In the first chapter, Köhler points to the vital role of syntax in language: Syntax enables language users to code structures instead of ideas as wholes. A text embodies a complex cognitive formation and meets several basic requirements in human communication, which implies that language is not autonomous, but a dynamic communicative system used by human beings. Hence, the ultimate understanding and explanation of syntax (and the whole language system) depends on usage-based investigation of the cognitive basis and the functional requirements of language, which is somewhat neglected in many mainstream syntactic studies. Even in those cases where explanatory power is acknowledged as the ultimate goal of linguistic investigation, the necessary knowledge is still required as to what a scientific linguistic theory is and how such a theory may be built. So far, it is rare for quantitative means to be used in syntactic study. One reason is that many syntacticians are too addicted to the enshrined traditional paradigms that have been proven to be somewhat inadequate when it comes to processing real texts. And that is why in computational linguistics, “devout executors of the belief in strictly formal methods as opposed to statistical ones do not have any chance to succeed” (page 4).

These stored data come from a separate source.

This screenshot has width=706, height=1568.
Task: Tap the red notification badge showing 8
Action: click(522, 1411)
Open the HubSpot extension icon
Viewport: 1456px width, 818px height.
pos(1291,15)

The second chapter, entitled “The Quantitative Analysis of Language and Text,” begins with an explanation of the difference between quantitative linguistics and the formal branches of linguistics that have once been widely used in computational linguistics: QL is concerned with the quantitative properties important for understanding the development and the operation of linguistic systems, whereas the formal branches of linguistics use only qualitative mathematical means and formal logics to model structural properties of language, overlooking, in most cases, the aspects of systems that exceed structure, viz., functions, dynamics, and processes. Köhler points out that the successes of modern natural sciences (the exact, testable statements, the precise predictions, and the copious applications) all derive from their instruments and their advanced models. This implies that these instruments and models, for which the quantitative parts of mathematics (probability theory and statistics, function theory, differential equations) are indispensable ingredients, are worth integrating into linguistics, which is the aim of QL.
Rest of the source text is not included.